The drumbeat of warnings about commercial real estate (CRE) loans continues to echo around the industry. Banks are worried, and regulators and market watchers are weighing in. The Federal Deposit Insurance Corporation, for one, advised banks late last year of the growing risk CRE loans pose for defaults given declining commercial real estate values and signs of market dislocation. S&P Global Market Intelligence, meanwhile, estimated that 532 banks had exceeded their regulatory CRE limits as of Q4 2023. 

While disruption and loan losses in the sector may seem inevitable as building leases mature and space empties, banks taking a deliberate approach to managing the risk can limit the impact of damaging asset deterioration. One strategy in particular—the portfolio sale—can help them dispose of potentially troubled loans in bulk, limit future losses, and return vital cash to the bank today. 
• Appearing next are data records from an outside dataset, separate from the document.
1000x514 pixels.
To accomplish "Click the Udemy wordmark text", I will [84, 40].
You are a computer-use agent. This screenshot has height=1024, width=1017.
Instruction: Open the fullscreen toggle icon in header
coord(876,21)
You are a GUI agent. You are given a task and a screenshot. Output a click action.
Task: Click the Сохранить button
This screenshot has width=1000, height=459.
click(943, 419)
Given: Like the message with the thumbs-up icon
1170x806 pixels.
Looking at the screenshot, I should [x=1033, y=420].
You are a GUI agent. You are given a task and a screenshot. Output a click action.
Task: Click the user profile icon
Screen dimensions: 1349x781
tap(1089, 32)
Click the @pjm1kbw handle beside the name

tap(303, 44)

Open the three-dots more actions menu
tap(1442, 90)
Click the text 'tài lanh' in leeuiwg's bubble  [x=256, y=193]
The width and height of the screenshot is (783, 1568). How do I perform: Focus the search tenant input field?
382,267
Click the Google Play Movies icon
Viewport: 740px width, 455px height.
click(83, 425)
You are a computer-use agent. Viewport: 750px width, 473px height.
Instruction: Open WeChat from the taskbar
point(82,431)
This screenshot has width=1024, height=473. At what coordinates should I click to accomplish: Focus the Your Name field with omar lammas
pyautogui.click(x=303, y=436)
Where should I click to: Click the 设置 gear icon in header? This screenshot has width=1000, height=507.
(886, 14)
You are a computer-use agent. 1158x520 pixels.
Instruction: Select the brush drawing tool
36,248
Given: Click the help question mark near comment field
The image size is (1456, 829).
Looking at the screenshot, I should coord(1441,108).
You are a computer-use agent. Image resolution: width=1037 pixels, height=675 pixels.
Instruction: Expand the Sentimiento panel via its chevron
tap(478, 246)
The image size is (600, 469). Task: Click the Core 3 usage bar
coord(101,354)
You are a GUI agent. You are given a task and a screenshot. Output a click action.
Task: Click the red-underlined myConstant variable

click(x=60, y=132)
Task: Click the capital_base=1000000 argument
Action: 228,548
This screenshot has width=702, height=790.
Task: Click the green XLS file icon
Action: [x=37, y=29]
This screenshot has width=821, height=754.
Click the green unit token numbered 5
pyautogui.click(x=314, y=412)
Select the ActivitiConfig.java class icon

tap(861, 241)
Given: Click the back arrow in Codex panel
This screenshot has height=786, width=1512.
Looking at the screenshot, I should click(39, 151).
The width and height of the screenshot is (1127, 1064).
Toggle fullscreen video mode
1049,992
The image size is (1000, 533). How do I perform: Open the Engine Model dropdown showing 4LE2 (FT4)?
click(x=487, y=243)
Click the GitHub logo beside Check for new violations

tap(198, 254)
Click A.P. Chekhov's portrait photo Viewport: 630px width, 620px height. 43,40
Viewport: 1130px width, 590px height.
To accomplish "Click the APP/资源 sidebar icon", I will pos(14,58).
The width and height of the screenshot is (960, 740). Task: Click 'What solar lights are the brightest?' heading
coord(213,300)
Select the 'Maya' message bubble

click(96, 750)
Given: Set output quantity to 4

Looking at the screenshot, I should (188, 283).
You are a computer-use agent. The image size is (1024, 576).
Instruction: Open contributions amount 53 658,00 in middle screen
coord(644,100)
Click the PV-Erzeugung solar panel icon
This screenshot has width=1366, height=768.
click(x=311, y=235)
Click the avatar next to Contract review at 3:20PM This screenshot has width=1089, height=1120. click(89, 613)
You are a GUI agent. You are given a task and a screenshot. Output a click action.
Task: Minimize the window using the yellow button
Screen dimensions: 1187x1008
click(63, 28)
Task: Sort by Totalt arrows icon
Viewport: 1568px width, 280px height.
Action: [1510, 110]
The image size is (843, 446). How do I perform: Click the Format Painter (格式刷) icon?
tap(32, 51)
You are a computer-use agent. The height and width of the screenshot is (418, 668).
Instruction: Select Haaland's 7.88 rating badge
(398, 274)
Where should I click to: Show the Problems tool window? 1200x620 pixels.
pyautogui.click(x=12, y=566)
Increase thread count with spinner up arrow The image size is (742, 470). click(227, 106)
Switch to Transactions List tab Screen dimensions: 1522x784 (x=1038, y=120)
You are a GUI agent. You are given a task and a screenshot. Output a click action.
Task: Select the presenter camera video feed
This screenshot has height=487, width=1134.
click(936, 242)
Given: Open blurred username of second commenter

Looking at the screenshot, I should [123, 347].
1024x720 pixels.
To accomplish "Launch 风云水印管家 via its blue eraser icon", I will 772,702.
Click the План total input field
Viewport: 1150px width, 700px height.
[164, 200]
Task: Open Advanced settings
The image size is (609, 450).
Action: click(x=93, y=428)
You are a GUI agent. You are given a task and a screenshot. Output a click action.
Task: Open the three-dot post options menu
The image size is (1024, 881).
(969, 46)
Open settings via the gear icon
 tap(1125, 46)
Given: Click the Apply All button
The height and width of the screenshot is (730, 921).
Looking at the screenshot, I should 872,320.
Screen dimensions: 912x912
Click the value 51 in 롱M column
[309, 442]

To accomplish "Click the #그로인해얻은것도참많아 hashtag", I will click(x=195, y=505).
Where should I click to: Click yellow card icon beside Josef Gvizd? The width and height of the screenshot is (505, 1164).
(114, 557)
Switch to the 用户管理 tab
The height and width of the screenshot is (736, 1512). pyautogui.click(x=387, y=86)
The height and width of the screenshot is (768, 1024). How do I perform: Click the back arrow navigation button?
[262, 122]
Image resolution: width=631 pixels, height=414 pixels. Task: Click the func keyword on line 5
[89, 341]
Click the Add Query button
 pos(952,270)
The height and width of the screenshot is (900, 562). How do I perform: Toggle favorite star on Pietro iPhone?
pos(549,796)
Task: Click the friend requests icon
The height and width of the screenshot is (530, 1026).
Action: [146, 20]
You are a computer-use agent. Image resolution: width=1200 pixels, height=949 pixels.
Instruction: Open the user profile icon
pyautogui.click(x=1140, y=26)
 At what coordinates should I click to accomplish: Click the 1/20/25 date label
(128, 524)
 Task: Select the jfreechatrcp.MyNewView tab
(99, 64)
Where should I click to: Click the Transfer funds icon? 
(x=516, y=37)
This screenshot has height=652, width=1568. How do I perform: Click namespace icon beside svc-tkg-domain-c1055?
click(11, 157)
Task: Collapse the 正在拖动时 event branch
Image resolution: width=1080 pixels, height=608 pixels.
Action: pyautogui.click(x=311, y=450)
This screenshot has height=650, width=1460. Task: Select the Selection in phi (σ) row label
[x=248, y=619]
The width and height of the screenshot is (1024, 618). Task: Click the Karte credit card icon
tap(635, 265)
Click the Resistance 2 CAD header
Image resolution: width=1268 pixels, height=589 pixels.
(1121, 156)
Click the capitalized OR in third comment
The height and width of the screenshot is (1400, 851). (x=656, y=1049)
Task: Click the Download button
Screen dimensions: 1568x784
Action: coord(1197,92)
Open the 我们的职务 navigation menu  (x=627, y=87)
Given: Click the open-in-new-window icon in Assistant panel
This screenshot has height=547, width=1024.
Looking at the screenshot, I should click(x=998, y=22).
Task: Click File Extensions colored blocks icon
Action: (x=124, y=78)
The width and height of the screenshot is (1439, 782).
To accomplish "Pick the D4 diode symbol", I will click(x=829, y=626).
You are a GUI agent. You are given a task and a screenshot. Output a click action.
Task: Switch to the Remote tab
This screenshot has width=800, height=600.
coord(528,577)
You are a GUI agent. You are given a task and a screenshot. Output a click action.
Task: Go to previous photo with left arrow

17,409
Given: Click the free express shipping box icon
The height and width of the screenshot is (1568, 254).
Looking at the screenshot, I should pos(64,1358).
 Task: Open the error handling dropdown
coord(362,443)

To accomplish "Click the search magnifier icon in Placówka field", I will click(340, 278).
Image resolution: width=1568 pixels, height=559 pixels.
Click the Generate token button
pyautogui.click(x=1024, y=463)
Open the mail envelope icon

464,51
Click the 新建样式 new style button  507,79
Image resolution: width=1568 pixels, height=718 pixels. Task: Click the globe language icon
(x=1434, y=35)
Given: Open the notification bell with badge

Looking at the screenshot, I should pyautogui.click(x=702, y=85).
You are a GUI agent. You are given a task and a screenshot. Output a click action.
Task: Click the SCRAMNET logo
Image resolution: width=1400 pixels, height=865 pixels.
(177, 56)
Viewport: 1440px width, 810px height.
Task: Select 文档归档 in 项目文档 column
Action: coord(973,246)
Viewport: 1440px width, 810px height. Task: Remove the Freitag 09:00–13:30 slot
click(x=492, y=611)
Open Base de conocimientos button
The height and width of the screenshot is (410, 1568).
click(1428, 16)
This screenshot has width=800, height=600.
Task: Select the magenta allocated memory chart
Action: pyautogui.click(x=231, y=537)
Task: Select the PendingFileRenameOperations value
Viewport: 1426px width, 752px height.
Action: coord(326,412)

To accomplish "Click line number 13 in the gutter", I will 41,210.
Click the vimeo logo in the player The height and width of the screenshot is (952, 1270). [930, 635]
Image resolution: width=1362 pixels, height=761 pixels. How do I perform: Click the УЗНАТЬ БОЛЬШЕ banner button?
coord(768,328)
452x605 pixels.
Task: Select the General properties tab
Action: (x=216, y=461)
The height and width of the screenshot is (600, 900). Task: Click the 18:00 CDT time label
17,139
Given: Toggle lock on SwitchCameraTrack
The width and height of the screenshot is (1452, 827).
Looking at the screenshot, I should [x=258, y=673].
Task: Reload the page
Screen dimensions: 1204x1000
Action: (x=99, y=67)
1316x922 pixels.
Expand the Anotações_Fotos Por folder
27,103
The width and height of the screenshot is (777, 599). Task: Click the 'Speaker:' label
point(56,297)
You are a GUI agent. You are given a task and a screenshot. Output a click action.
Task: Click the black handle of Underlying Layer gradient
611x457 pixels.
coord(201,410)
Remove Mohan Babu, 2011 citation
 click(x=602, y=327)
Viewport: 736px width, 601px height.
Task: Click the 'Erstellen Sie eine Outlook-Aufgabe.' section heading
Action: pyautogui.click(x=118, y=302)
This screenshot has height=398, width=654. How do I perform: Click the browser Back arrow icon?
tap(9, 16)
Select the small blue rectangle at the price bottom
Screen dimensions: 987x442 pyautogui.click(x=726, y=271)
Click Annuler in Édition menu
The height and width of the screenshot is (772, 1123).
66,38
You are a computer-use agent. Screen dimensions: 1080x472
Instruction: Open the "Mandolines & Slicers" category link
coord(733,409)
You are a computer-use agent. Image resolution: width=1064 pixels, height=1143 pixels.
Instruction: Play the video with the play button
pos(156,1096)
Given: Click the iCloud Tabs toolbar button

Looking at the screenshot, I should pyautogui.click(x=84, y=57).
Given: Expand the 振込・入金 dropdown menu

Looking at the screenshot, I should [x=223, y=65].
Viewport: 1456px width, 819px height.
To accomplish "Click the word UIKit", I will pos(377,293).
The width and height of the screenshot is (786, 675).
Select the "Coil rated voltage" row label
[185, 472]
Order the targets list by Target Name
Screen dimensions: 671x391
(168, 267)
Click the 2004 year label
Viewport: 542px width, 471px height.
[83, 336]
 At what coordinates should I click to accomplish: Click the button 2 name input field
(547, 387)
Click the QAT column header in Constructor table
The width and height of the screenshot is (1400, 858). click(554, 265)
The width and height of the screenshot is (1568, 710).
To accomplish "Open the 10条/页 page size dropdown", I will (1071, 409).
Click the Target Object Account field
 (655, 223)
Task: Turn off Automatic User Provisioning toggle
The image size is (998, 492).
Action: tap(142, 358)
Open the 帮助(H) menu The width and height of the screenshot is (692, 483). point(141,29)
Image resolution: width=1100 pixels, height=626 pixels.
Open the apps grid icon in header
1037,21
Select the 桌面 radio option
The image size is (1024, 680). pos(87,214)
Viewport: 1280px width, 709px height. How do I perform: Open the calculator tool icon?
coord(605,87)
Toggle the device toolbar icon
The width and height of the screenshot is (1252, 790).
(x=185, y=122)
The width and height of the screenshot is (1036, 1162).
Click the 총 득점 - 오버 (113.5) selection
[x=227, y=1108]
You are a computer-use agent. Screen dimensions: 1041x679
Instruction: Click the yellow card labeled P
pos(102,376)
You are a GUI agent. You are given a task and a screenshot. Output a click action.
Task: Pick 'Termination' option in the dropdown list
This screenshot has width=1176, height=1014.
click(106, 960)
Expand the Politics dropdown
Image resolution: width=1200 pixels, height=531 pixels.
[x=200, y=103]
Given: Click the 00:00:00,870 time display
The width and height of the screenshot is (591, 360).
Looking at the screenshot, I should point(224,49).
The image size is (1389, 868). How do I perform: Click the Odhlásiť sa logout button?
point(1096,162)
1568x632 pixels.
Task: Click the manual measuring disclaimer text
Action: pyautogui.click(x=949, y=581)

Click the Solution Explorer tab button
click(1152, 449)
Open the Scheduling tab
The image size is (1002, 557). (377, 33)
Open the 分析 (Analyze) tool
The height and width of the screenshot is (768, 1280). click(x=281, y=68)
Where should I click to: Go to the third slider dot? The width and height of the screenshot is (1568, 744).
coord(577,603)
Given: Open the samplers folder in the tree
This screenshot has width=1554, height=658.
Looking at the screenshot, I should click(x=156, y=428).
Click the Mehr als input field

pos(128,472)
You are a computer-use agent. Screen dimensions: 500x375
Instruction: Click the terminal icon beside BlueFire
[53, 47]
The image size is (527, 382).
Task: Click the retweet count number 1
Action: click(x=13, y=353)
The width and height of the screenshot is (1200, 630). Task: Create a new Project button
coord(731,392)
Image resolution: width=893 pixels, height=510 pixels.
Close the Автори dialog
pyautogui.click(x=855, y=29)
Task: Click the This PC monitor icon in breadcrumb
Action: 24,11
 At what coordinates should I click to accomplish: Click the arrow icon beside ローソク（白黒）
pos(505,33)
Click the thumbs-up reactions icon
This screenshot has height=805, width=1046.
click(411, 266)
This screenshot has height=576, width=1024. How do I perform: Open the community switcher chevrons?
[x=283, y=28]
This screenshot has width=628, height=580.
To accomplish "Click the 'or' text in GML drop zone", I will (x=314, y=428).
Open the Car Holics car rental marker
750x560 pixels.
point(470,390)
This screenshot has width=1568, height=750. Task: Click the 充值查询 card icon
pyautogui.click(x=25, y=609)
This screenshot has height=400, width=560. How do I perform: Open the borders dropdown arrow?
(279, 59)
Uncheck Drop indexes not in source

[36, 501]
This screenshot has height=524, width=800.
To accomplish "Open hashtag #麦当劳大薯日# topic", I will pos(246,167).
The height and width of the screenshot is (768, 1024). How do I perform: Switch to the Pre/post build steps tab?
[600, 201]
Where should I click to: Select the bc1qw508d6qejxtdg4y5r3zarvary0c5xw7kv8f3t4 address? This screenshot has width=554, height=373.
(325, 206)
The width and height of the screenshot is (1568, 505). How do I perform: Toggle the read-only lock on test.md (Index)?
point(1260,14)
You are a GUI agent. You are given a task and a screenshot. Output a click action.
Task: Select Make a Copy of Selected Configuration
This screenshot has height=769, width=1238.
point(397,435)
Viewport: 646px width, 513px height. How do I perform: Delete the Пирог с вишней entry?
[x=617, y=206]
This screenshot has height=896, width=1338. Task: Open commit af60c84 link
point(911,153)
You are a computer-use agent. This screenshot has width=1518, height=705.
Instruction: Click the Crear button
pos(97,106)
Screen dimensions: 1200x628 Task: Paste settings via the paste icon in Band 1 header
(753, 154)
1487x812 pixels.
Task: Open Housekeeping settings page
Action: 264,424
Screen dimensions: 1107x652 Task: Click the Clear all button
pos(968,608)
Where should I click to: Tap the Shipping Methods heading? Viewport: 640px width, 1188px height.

The concept of a portfolio sale is simple: A bank selects loans that are no longer profitable or strategic, pools them together based on similar characteristics, and sells them in one offering to buyers in a large transaction The goal is to get a higher price, better recoveries, and better efficiency and execution than if it had sold those loans individually. Offering a bigger asset should, in theory, attract more buyers and more competitive bidding, and reduce the time investment necessary to sell all those loans. 

Some banks lack the in-house experience to create and value the portfolio, and some have a hard time considering selling any loan at a loss, regardless of its risk exposure. While selling a pooled lot of loans is not for everyone, overcoming these blockers could make a big difference in loan-loss levels—and the bottom line—given the CRE challenges on the horizon. 

Building a Team and Portfolio 

 A portfolio sale can involve dozens of loans and hundreds of buyers, so it’s imperative that the bank assembles a team of professionals for the effort. It should include representation from a variety of disciplines across the enterprise. Most critically the team should include a workout leader/banker, an internal legal partner, a compliance professional, and a loan operations manager. Others can join, as needed, throughout the process, based on the transaction’s complexity. 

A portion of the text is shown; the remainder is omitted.